Очень быстро втянулся в напряженную летную жизнь, требовавшую неустанного внимания, хладнокровия, усидчивости. Вскоре решил совсем уйти из техникума и стать курсантом авиашколы Осоавиахима. Однако все изменилось в моей судьбе, как и в судьбе многих миллионов советских людей.

В ночь на 22 июня фашистские самолеты обрушили сотни тонн смертоносного груза на Одессу. Первые жертвы, первые разрушения...

Одесса зажила тревожной жизнью прифронтового города. Ее черты посуровели. Улицы ощетинились баррикадами. Их строили старики, женщины, дети. В дело шло все, начиная от мешков с песком и булыжников и кончая железнодорожными рельсами и трубами, из которых сооружались противотанковые препятствия.

На заводе имени Январского восстания обшивались броней тракторы. Одесситы прозвали их «танками на испуг».

Площади, улицы... Всюду обучающиеся военному делу. Истребительные батальоны и ополченские дружины объединяли людей разного возраста и всевозможных профессий. Рядом с пожилым ученым можно было видеть юношу-подростка, рядом со слесарем, портовым рабочим, железнодорожником — бухгалтера в старомодном пенсне или актера. Афишные тумбы, с которых прежде улыбались кинозвезды и модные теноры, пестрели плакатами и листовками: «Защита Одессы от фашистских варваров — это кровное дело всего населения», «Каждый дом, каждое предприятие должны стать крепостью, о которую сломают голову фашистские бандиты», «Наше дело правое, враг будет разбит. Победа будет за нами!»

В августе особенно близко почувствовалось дыхание войны: под Одессой шли тяжелые бои, враг напирал со всех сторон. В эти дни мы жили, как в лихорадке: днем рыли окопы в районе аэродрома, ночью дежурили на крышах, тушили пожары, оказывали помощь пострадавшим.

▸ КРАТКОЕ ЗАДАНИЕ: Изложите короче абзац текста об Одессе в начале войны, начинающийся словами «Площади, улицы...», сохранив его основные факты.

▸ ИСХОДНЫЕ ДАННЫЕ:
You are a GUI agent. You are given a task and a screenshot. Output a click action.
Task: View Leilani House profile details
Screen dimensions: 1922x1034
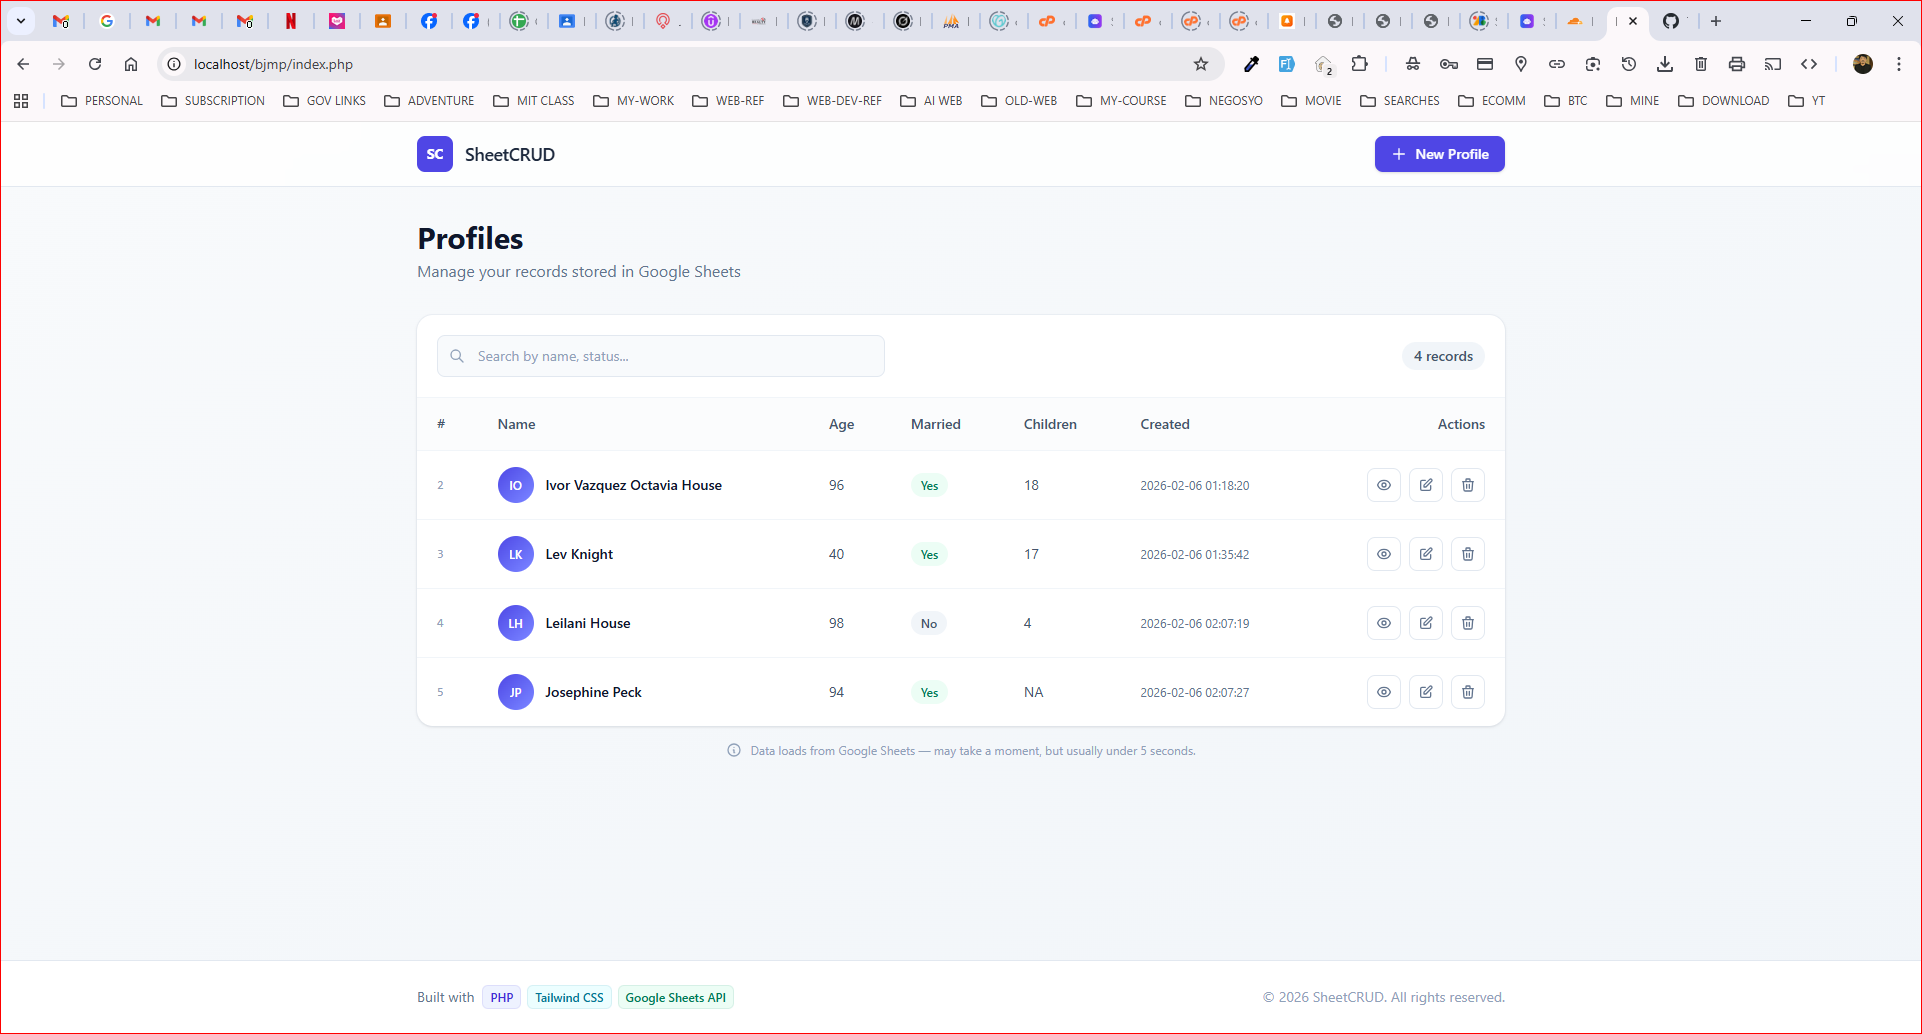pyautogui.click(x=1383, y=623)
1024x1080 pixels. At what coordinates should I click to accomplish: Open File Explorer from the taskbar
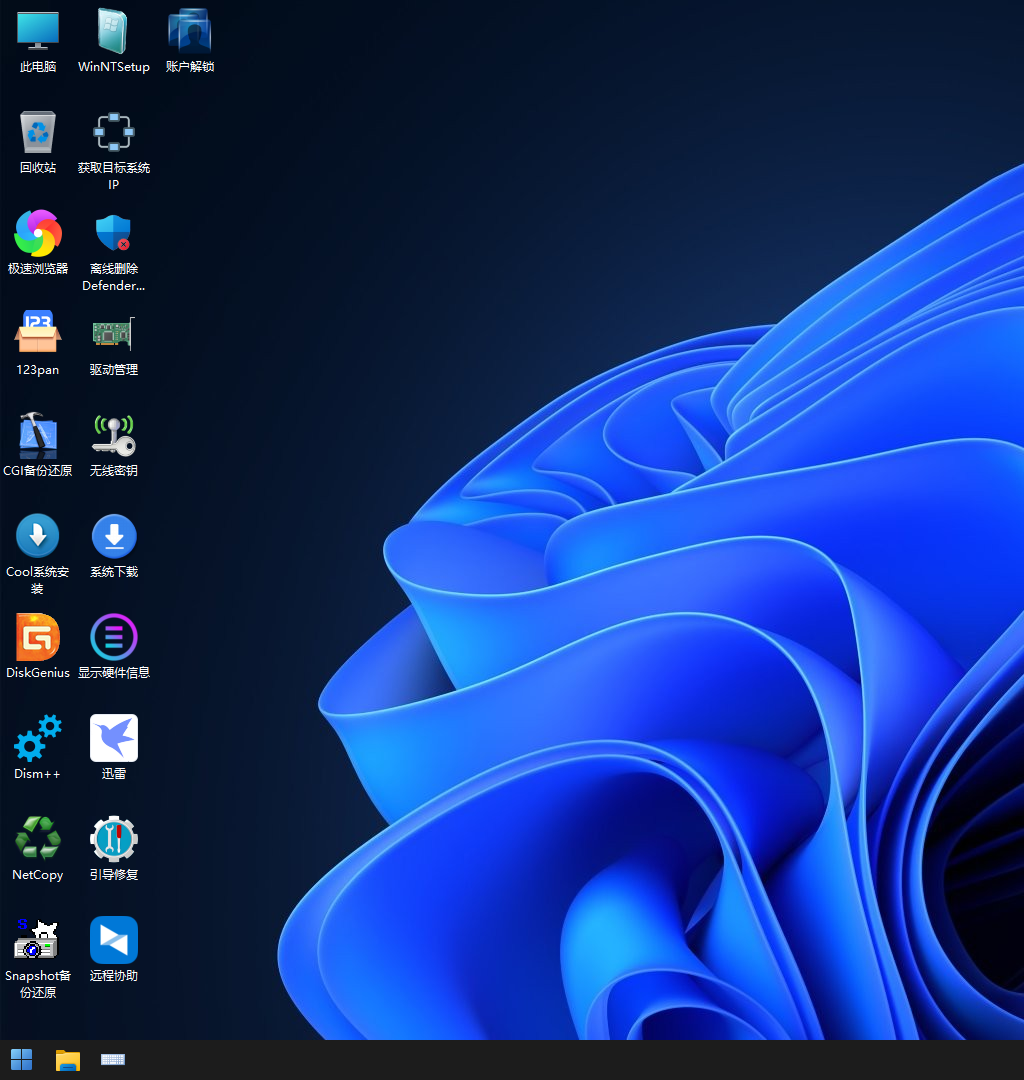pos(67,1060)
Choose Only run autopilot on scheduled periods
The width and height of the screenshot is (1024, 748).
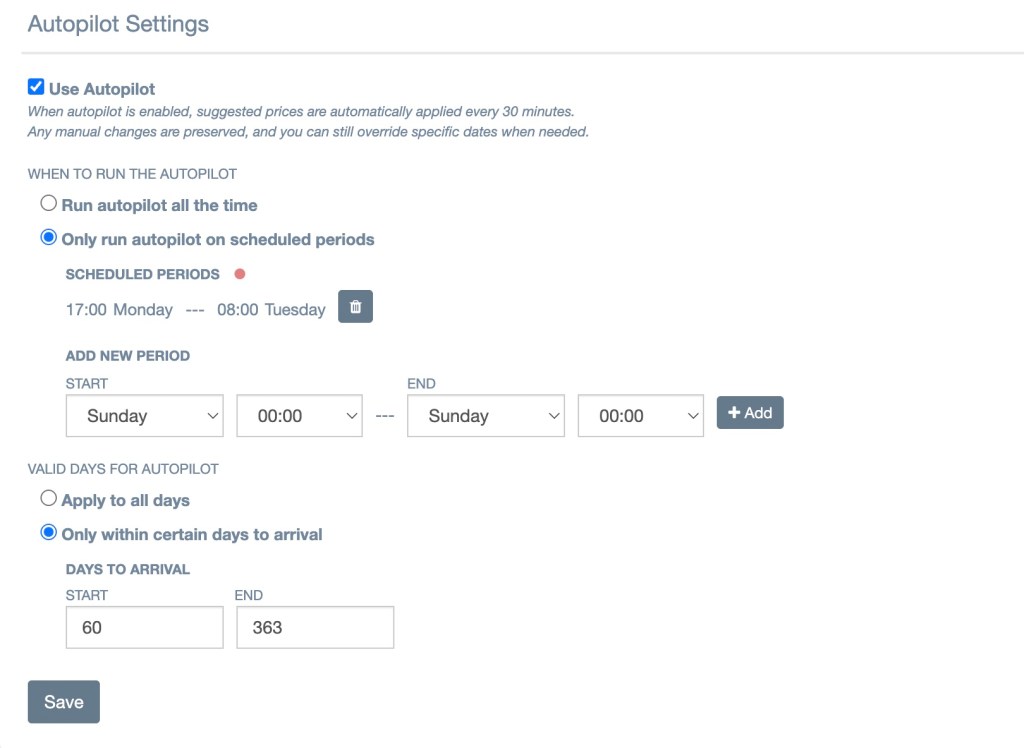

▸ ОЖИДАЕМЫЙ ОТВЕТ: На площадях и улицах повсюду обучались военному делу. В истребительные батальоны и ополченские дружины входили люди разного возраста и самых разных профессий: пожилые ученые и подростки, слесари, портовые рабочие, железнодорожники, бухгалтеры, актеры. На афишных тумбах, где прежде были кинозвезды и модные теноры, теперь висели плакаты и листовки. Они призывали всё население защищать Одессу и превратить каждый дом и предприятие в крепость, а также выражали уверенность в победе.